The sad point is that there does not have to be a great deal of total ammonia to create havoc in a pond and the higher the temperature of the water the less there needs to be even when the pH is constant.

I came across the following table on the internet which shows clearly the potential problem in an aquarium. In the table below the figures relate to the maximum long term level of ammonium or ammonia in mg/litre or parts per million (ppm) depending on pH as discussed above.

  Water temperature degrees C

pH

20 deg

25 deg

6.5

15.4

11.1

7.0

5.0

3.6

7.5

1.6

1.2

8.0

0.5

0.4

8.5

0.2

0.1

This table indicates what was said above namely as pH climbs then hardly any ammonia can be tolerated if fish health is to be the prime consideration. In practice every pond keeper must strive to obtain no measurable ammonia and/or ammonium in the pond on an ongoing basis.

At this stage I would like to point out that pH levels of 9 are not uncommon in ponds when there is a large amount of algae present and the water lacks what is called alkalinity. This is the subject of another article on water quality. Suffice to indicate large algae blooms are potentially dangerous to fish because they can cause sudden and severe increases in pH. This is another reason for installing an UV light even in the best koi ponds with excellent biofiltration.
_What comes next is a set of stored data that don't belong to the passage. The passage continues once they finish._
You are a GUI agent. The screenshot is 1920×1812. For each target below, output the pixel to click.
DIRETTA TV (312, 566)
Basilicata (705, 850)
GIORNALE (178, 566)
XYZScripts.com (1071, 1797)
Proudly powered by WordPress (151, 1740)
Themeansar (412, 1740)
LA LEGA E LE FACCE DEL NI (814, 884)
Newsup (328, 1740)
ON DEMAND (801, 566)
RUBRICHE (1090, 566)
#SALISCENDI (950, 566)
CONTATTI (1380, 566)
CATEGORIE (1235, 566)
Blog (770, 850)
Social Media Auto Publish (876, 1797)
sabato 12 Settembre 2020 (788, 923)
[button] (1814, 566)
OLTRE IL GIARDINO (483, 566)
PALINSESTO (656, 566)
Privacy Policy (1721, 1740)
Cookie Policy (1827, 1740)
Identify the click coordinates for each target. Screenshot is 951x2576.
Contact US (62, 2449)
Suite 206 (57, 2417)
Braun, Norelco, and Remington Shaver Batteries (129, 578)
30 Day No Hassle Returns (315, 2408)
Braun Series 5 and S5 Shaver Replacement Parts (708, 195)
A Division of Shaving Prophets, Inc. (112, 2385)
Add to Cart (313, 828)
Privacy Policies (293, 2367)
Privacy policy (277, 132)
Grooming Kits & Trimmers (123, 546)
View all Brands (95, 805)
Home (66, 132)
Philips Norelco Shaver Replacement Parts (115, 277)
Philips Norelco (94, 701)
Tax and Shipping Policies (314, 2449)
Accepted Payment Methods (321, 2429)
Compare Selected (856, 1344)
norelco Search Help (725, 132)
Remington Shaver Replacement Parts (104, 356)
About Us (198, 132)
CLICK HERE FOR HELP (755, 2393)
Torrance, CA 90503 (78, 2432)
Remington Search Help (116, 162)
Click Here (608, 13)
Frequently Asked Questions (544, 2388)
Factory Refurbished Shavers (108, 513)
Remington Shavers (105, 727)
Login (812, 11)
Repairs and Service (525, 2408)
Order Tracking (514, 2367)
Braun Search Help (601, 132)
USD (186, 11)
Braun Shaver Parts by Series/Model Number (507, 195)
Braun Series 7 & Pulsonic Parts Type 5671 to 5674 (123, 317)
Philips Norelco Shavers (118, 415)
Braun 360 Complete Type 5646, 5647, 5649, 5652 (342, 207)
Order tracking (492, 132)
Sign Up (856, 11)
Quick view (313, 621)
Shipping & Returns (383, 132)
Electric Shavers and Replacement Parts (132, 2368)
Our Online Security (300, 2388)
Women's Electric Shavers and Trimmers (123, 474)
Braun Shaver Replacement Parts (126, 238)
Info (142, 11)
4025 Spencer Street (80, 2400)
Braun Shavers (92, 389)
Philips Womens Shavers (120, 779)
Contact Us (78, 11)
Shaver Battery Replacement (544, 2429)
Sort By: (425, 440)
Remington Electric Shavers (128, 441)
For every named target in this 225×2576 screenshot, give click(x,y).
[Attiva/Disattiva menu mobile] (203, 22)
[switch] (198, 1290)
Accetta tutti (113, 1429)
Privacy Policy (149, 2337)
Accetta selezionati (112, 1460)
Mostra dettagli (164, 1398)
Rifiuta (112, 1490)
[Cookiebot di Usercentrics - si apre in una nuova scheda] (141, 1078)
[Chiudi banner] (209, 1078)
Koi food becomes koi poison

Gerry Preston who writes superb articles on koi keeping in the UK magazine Nishikigoi International calculated that between 3 and 4% of the dry food fed to koi becomes ammonia which is secreted by the koi into the pond water. Gerry also showed that immediately after feeding ammonia levels tend to be at their maximum. In addition he also showed that it is better to feed little and often rather than a lot at once in view of this "spiking" of ammonia levels.

All however is not doom and gloom (just that it can be and this is what I have wanted to show in this article). The solution to this potentially disastrous situation of ammonia poisoning is the installation of a well designed biofilter big enough to cope with the existing fish density and also the future stock density that will arise from the fish growing.

To finish off the article it is worth pointing out that the nitrogen contained in the ammonia actually sticks around in the pond water and is quite difficult to get rid of. An installed biofilter however creates a situation whereby the ammonia is transformed first into nitrites and then into nitrates. This series of reactions is referred to as the nitrification cycle. Nitrification can only take place in the presence of specific bacteria accompanied by large amounts of oxygen. More about this in later articles.